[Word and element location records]
• • •
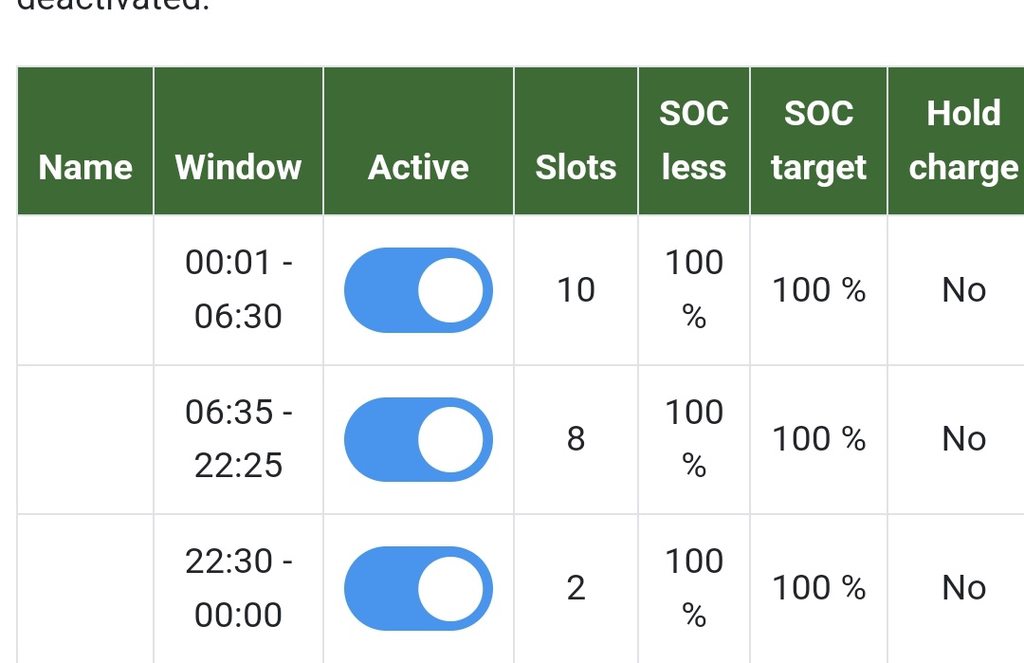1024x663 pixels.
Task: Click SOC target 100 % in 00:01 row
Action: point(818,290)
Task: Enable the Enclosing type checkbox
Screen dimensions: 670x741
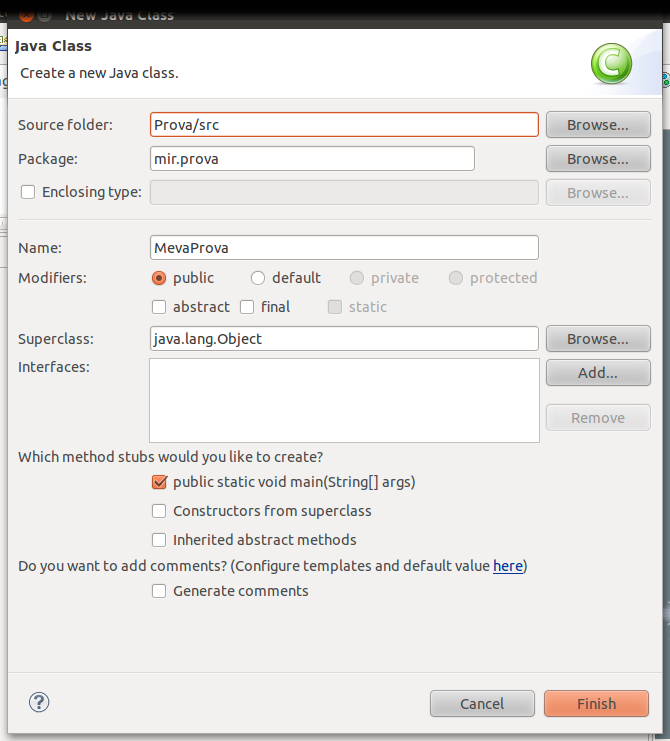Action: click(28, 192)
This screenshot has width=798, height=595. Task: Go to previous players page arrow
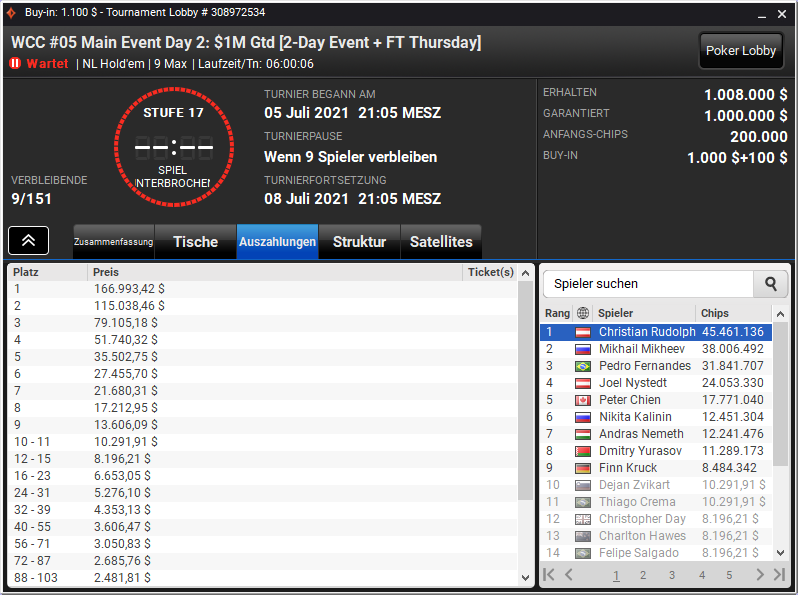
• • •
PROBLEM STATEMENT:
Rewrite the lines of the items above as a numbered list, with no blank lines, and leave the pictures out of your answer.

OUTPUT OF THE EXERCISE:
1. 1024x663 pixels.
2. Task: Click SOC target 100 % in 00:01 row
3. Action: point(818,290)
4. Task: Enable the Enclosing type checkbox
5. Screen dimensions: 670x741
6. Action: click(28, 192)
7. This screenshot has width=798, height=595. Task: Go to previous players page arrow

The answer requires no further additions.